▶ [Document extract]
----

Church remembers Krugh as a shaky and deceitful witness who was terrified that Sandini would find out and have him killed. In an attempt to head off Sandy's anger, Krugh took a calculated risk: He told Sandini that he'd spoken with Church but said he'd told the DEA agent nothing to incriminate Sandini or Mitrione.

Apparently, the DEA was particularly porous when it came to sensitive information. The smuggler Hagerman also learned that Krugh had snitched to the DEA. A mysterious figure who was never indicted in the Airlift case, Hagerman set out to destroy Krugh by calling the BSO's Brennan and telling him about the illicit cocaine-hauling the pilot was doing.

Sandini, Mitrione, Hagerman -- the list of Krugh's enemies was growing. And that didn't even count the Colombians who'd been ripped off.

When Krugh made his fateful visit to Church, Gary was in the Bahamas living in the home of a mysterious man named Jeff Fisher. There, Gary was a sitting duck. On December 9, 1983, just three days after Krugh snitched to the DEA, Gary vanished.


On April Fool's Day 1984, Sandini looked at Mitrione at the Pompano Harness Track and shoved a stack of 35 hundred-dollar bills across the table. The air was thick with paranoia.

"You got nothing to worry about," said Sandini, who was drinking heavily that night.

Mitrione, sitting next to his wife, hurriedly picked up the cash and put it in the breast pocket of his jacket. The former FBI agent believed his partner was making reference to the DEA case. Both men were afraid the other was going to snitch. Sandini's voice turned cold: "That and a quarter will get you a cup of coffee."

To Mitrione, the words signaled that his partner was turning against him, that he couldn't be trusted.

It was the last time the two men would talk. Two days later, a powerful plastic explosive device was found under Sandini's car after he drove away from the Pompano track. Had the bomb detonated -- and the lead BSO investigator on the case, Dennis Regan, said it was an incredible stroke of luck that it didn't -- hundreds of people might have been killed. Regan could find only one viable suspect: Mitrione.

The former FBI agent had an obvious motive, and his far-flung alibi didn't hold up. While Mitrione claimed he was staying alone in an empty house in Fort Myers when the bomb was discovered, a witness said she saw Mitrione near the Pompano track that night. Investigators also found that a call placed the same night from a Broward County convenience store had been charged to Mitrione's calling card.

The day after the bombing, the former agent claimed that he drove aimlessly through the Everglades, planning to commit suicide. Why? Because he believed the bombing would be pinned on him. He said he pulled over in the swamp and passed out after putting the end of a gun in his mouth. When he came to, he checked himself into a mental hospital.

Regan said making a case against Mitrione was made impossible by the fact that the FBI wouldn't cooperate with him. The bureau, he said, ignored his requests to share information and seemed intent only on protecting its former employee.

----

▶ [Questions]
A) From the passage about Krugh and Sandini, extract the text between "It was the last" and "viable suspect: Mitrione.", inclusive.
B) According to the passage about Krugh and Sandini, on what date did Gary vanish?
C) List every named place mentioned in the passage about Krugh and Sandini.
The entries are not required for any of the work on the passage about Krugh and Sandini.

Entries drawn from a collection
----

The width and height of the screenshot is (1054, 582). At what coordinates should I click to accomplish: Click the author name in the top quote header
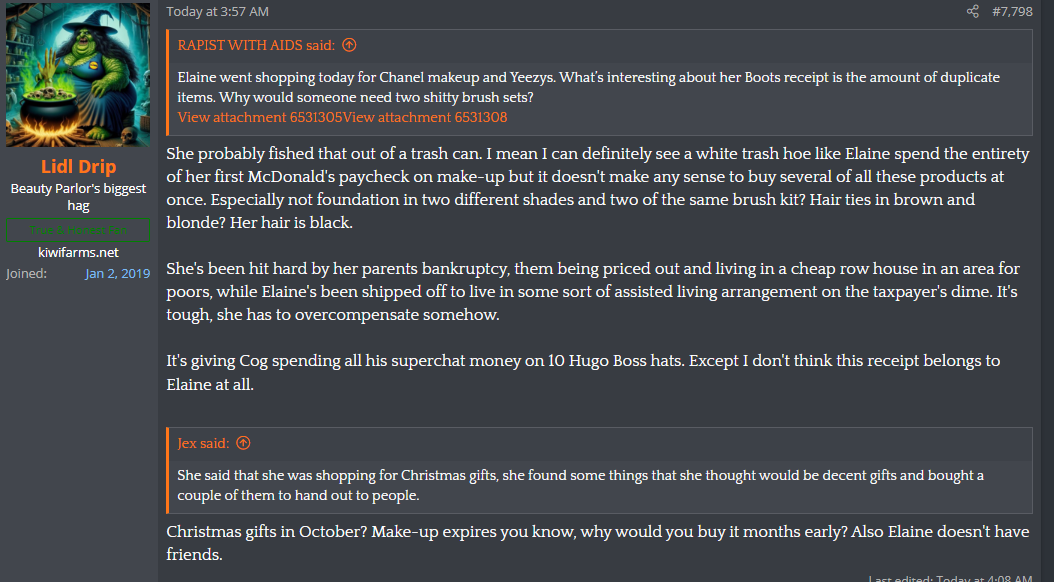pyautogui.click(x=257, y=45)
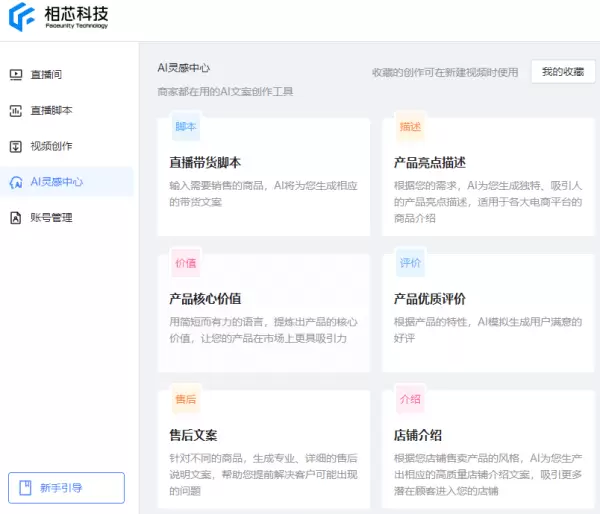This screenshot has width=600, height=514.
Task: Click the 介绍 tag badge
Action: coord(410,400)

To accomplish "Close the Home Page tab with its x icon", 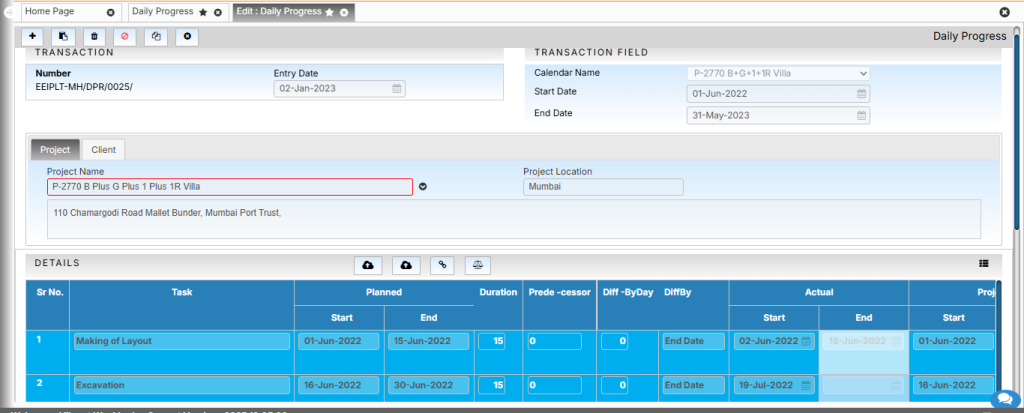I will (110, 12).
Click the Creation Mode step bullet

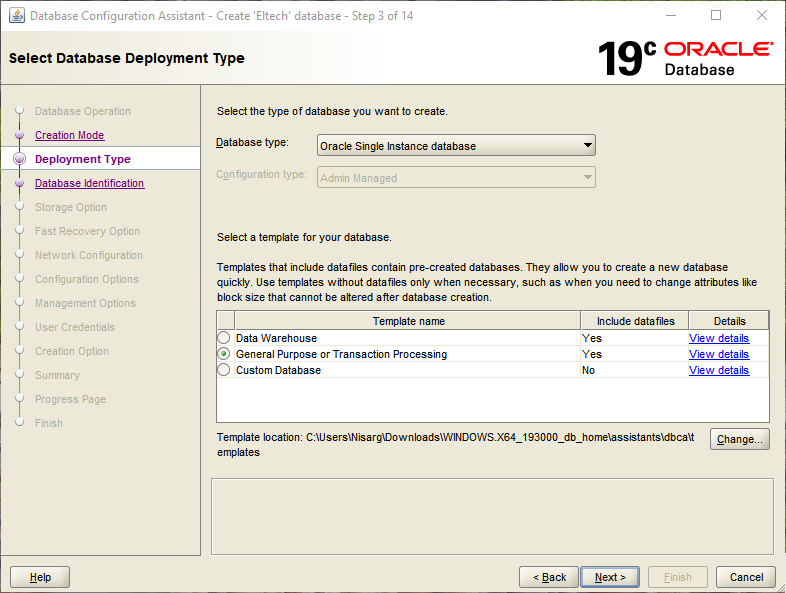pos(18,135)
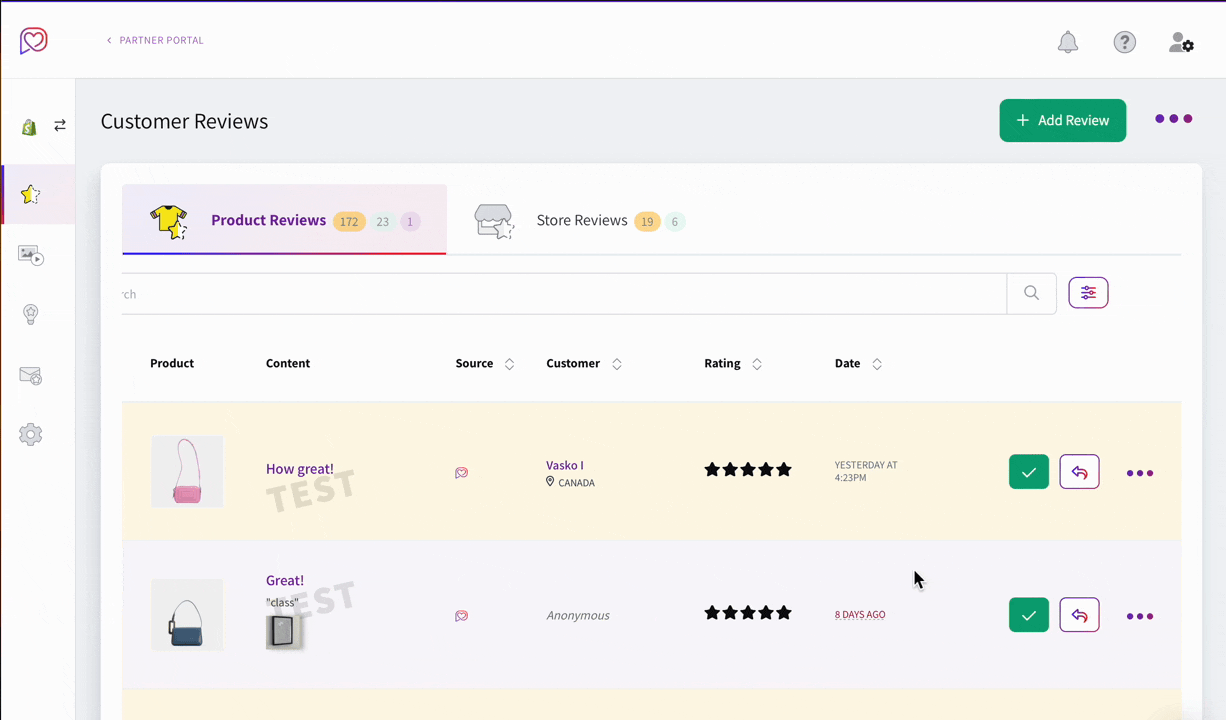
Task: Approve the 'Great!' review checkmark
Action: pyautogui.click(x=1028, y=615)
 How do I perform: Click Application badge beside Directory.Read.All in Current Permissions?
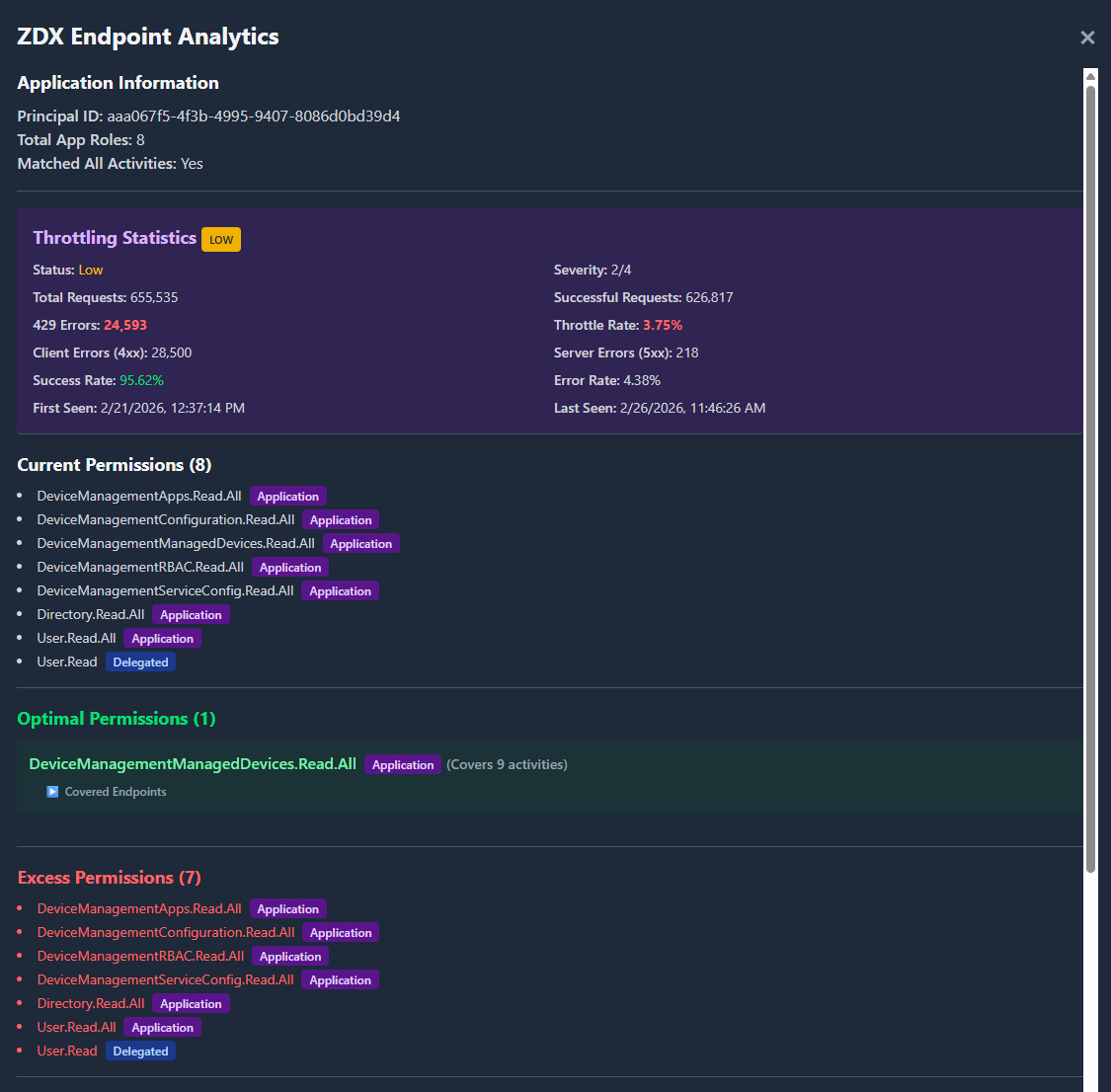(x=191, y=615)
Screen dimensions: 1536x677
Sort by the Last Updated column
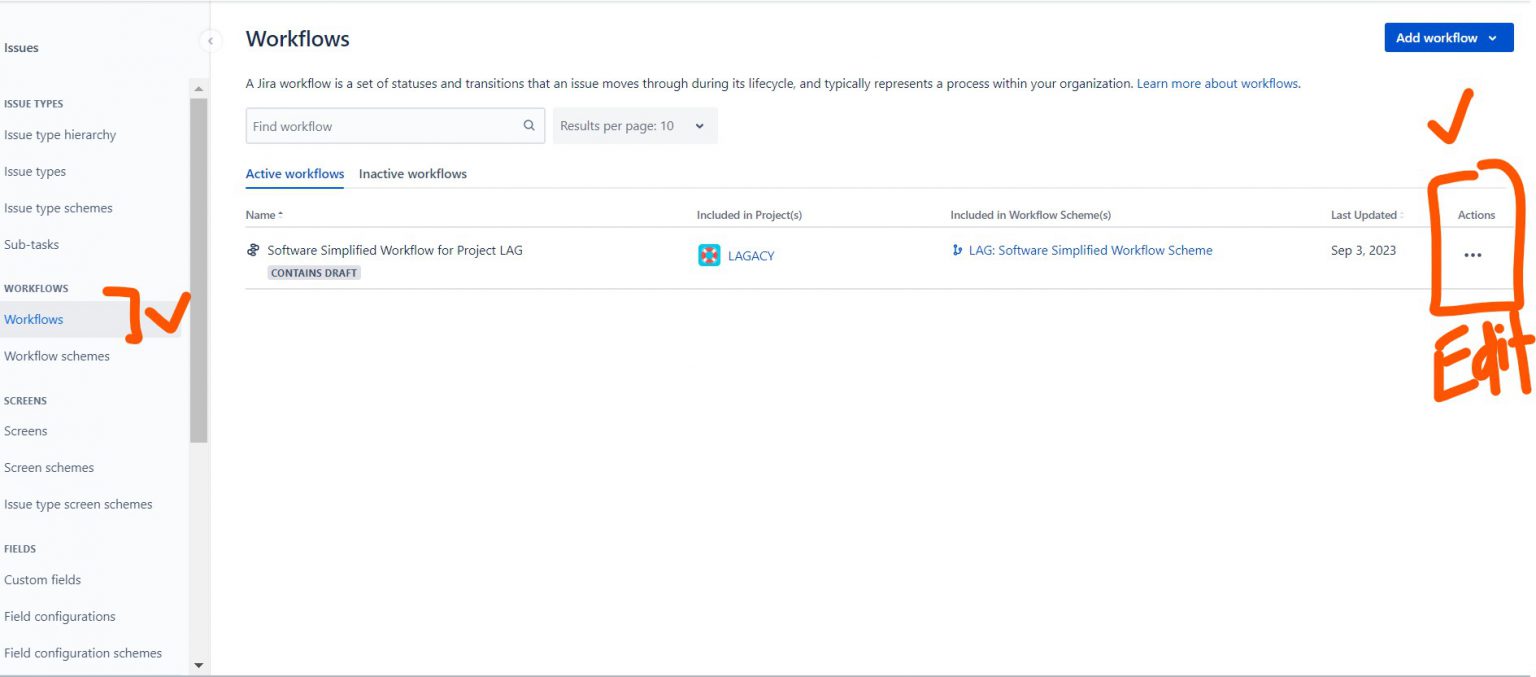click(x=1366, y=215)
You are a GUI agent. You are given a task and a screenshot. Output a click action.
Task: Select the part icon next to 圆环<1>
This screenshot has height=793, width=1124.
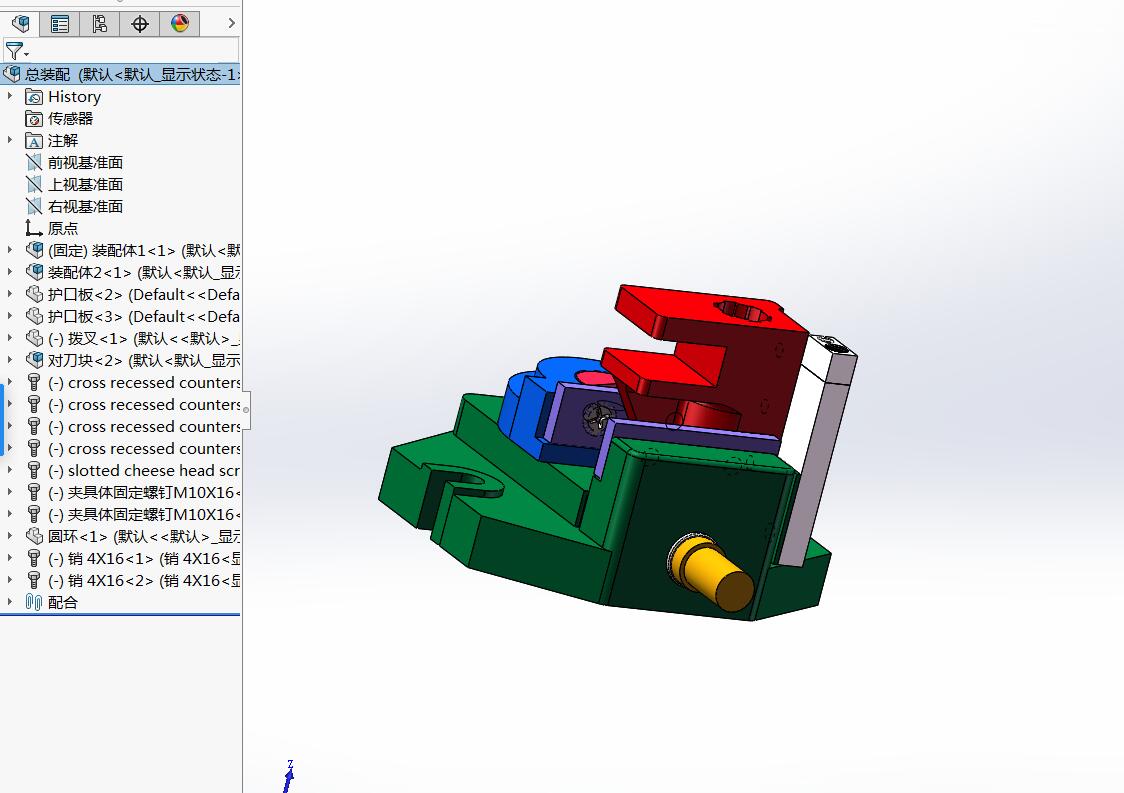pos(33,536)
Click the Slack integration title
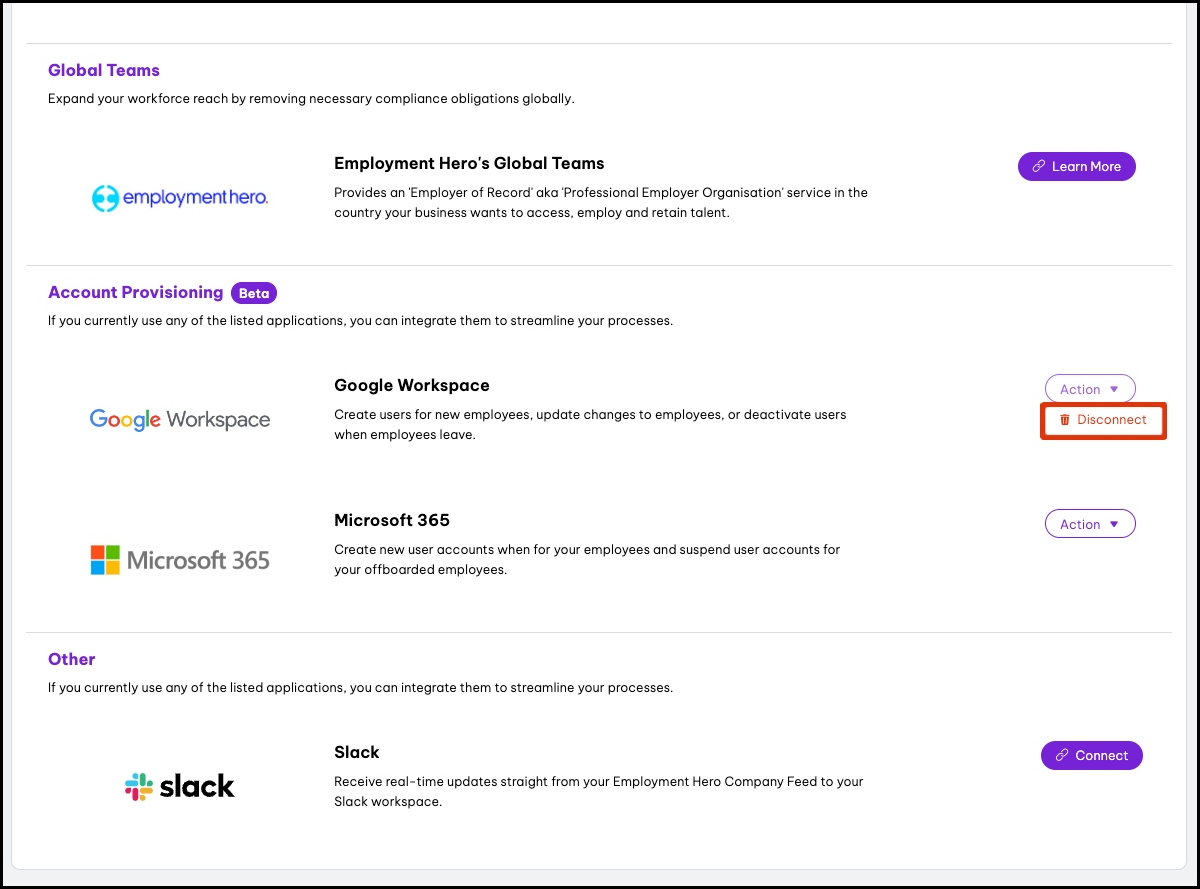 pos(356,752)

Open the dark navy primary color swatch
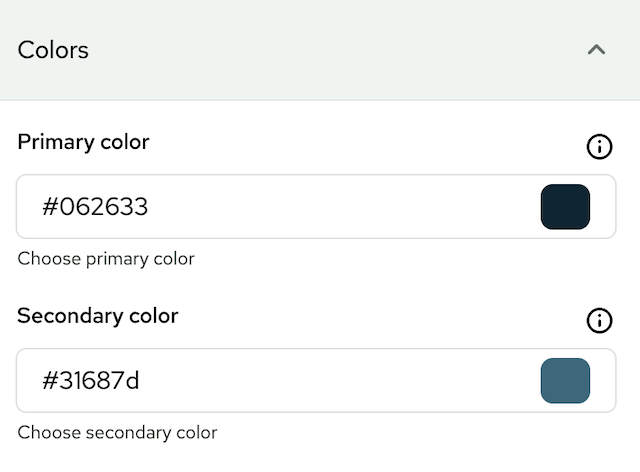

----

▶ [Exercise solutions]
A)
It was the last time the two men would talk. Two days later, a powerful plastic explosive device was found under Sandini's car after he drove away from the Pompano track. Had the bomb detonated -- and the lead BSO investigator on the case, Dennis Regan, said it was an incredible stroke of luck that it didn't -- hundreds of people might have been killed. Regan could find only one viable suspect: Mitrione.

B) December 9, 1983

C)
- the Bahamas
- the Pompano Harness Track
- Fort Myers
- Broward County
- the Everglades